In liposuction, all techniques work well. It is the experience and skill of the surgeon that makes the difference. The method chosen should be the surgeon’s preference, as the accuracy of fat removal is really the key to a result that’s as smooth as possible.

Once the fat is removed, the degree of skin contraction in the area is critical. The tighter the skin, the smoother the result, and the less likelihood of irregularity. Loose overlying skin is the major cause of poor results.

Liposuction does not remove any skin, tighten the overlying skin, or correct cellulite. If the overlying skin is firm, it will remain firm.

If the overlying skin is loose, it may become looser. While this may be an acceptable trade-off for some, it won’t be for others, so the possibility must be discussed. If the skin is likely to loosen or sag unacceptably, a skin-removal body contouring procedure may be preferable.

Liposuction is not a method of weight loss, nor will it prevent future weight gain. Though it permanently removes fat cells, there are always plenty left! Weight loss, sensible diet and taking responsibility for your health and lifestyle are essential to a successful long- term outcome after liposuction.

What happens before surgery?

You may be fitted for and provided with an elastic pressure garment preoperatively.
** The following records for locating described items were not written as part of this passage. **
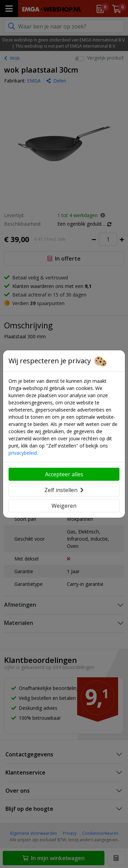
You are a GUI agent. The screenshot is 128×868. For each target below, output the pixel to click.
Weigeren (64, 506)
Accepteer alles (64, 474)
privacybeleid (23, 453)
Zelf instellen (64, 490)
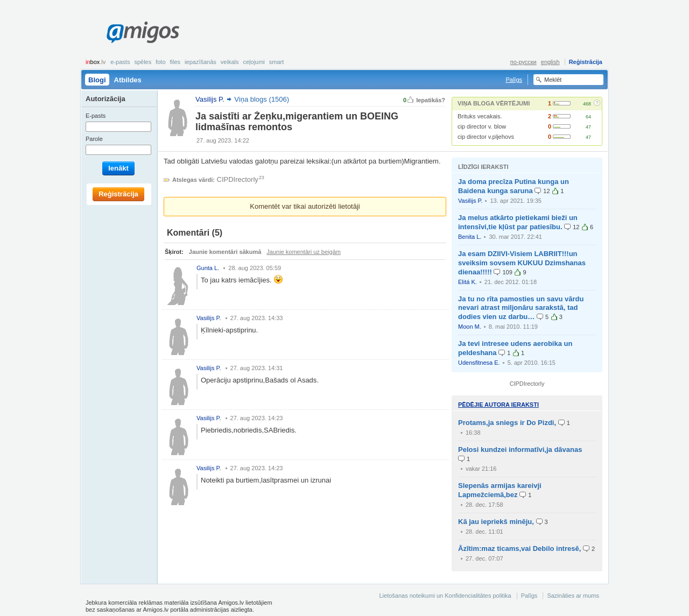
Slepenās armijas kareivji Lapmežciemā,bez (500, 490)
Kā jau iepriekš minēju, (496, 521)
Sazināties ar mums (573, 596)
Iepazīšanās (200, 62)
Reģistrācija (586, 62)
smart (277, 62)
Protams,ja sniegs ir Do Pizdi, (507, 422)
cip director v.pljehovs (486, 137)
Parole (94, 139)
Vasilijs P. (470, 201)
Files (175, 62)
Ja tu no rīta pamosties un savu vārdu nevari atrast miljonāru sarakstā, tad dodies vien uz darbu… (521, 308)
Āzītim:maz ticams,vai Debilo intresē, (519, 548)
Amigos (143, 32)
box (95, 62)
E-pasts (120, 62)
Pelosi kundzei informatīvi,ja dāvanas (520, 449)
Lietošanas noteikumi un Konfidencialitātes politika (445, 596)
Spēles (143, 62)
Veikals (230, 62)
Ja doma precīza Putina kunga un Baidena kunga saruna (514, 186)
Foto (160, 62)
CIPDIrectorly (237, 179)
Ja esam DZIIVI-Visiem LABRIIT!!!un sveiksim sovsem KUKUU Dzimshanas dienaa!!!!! (522, 263)
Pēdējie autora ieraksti (498, 405)
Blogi (97, 80)
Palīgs (514, 80)
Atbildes (128, 80)
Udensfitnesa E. (479, 363)
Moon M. (469, 327)
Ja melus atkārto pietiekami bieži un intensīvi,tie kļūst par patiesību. (518, 222)
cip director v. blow (482, 126)
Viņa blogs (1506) (262, 99)
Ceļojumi (254, 62)
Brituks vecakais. (480, 116)
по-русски (523, 62)
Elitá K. (467, 282)
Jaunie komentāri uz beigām (304, 252)
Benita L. (469, 237)
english (550, 62)
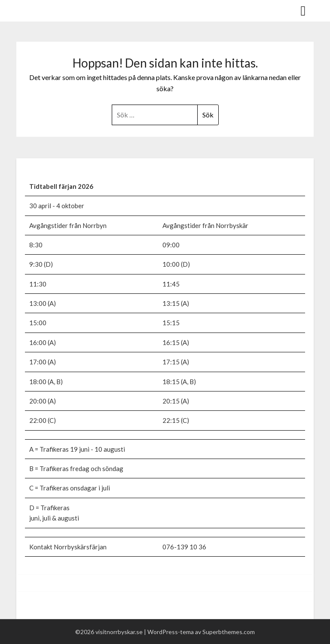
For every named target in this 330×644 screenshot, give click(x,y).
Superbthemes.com (229, 632)
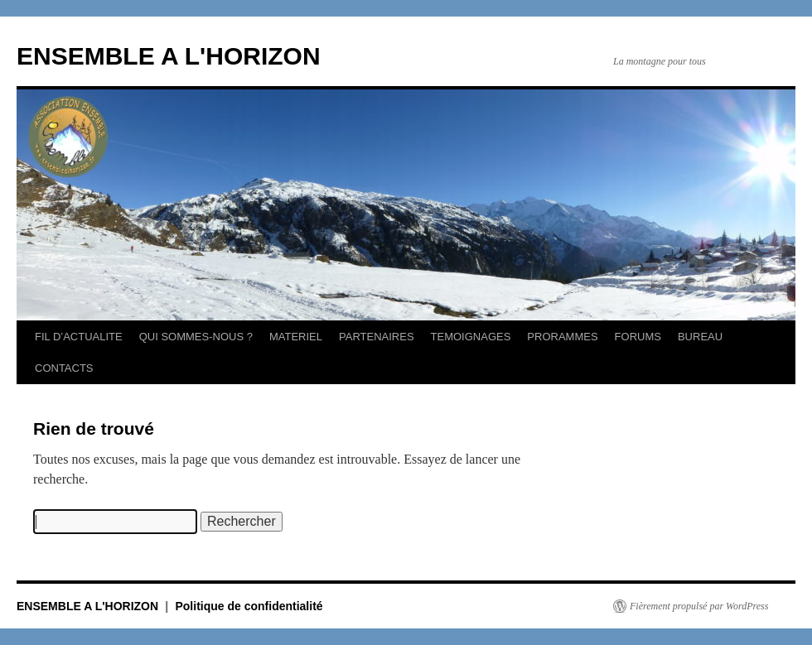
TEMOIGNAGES (471, 336)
It is put on at the end of the surgery and you will need to wear it for two to four weeks.

You should not take medication containing aspirin for 10 days before surgery.

What happens during surgery?

For liposuction we usually use a general anaesthetic, however, in some cases it is appropriate to use heavy sedation and local anaesthesia. Either way, there is no pain during the procedure and little or no recall.

We use the tumescent liposuction technique, and range between fine cannula syringe liposuction techniques to power assisted (PAL) techniques according to the surgical plan.

Dressings and pressure garments are applied before waking.

What happens after surgery?

Medication is given to limit any pain and nausea.

These procedures cause a bruising type of discomfort, which makes you feel stiff and sore. This is easily controlled with oral pain medication. We encourage you to move around and drink plenty of fluids.

For the first two days, there may be bloodstained ooze from the liposuction puncture wounds leaking through the pressure garment. This is nothing to worry about as it limits bruising and swelling. An effective strategy is to place disposable nappies over the oozing spots, keeping them in place with a pair of panty hose or bike shorts worn over the top. The nappies should be changed frequently until the oozing stops.

Drinking enough fluids is vital.

You must wear the pressure garment for a few weeks, and cannot shower for the first two days, just leave the garment on. After this, you can take it off for showering, then replace it immediately.

After the first review in the office, around three to seven days after the operation, the pressure garment can be removed and washed in the washing machine. You can then keep removing the garment daily for showering. It is usually worn for two to four weeks under normal clothes.

The treated area normally becomes swollen and bruised. Though the bruising gradually fades, it can take weeks to months for all the swelling to resolve. When the garment is removed you will see changes to the area immediately, but your new shape will take some time to be fully revealed. Postoperative massage helps to promote smoothness and reduce swelling.

It is best to take at least one week off work after liposuction. Driving can be resumed as soon as you are comfortable and off strong pain medication, which usually takes several days. You should avoid heavy exercise for at least three weeks after surgery.

Possible complications

The most common complication of liposuction is irregularity of the skin, though it is generally minor and does not detract from the overall contour improvement. Occasionally a small touch up operation is necessary to smooth out a small hollow or bulge. This can usually be carried out under local anaesthetic as a walk-in walk- out procedure.

We do not undertake massive (greater than five litre) liposuction. Excessive fluid loss makes it dangerous to remove this amount of fat at one time.

Before you commit to having this surgery it is important that you read the document “Consequences, Risks and Complications of Liposuction“ which we will provide for you.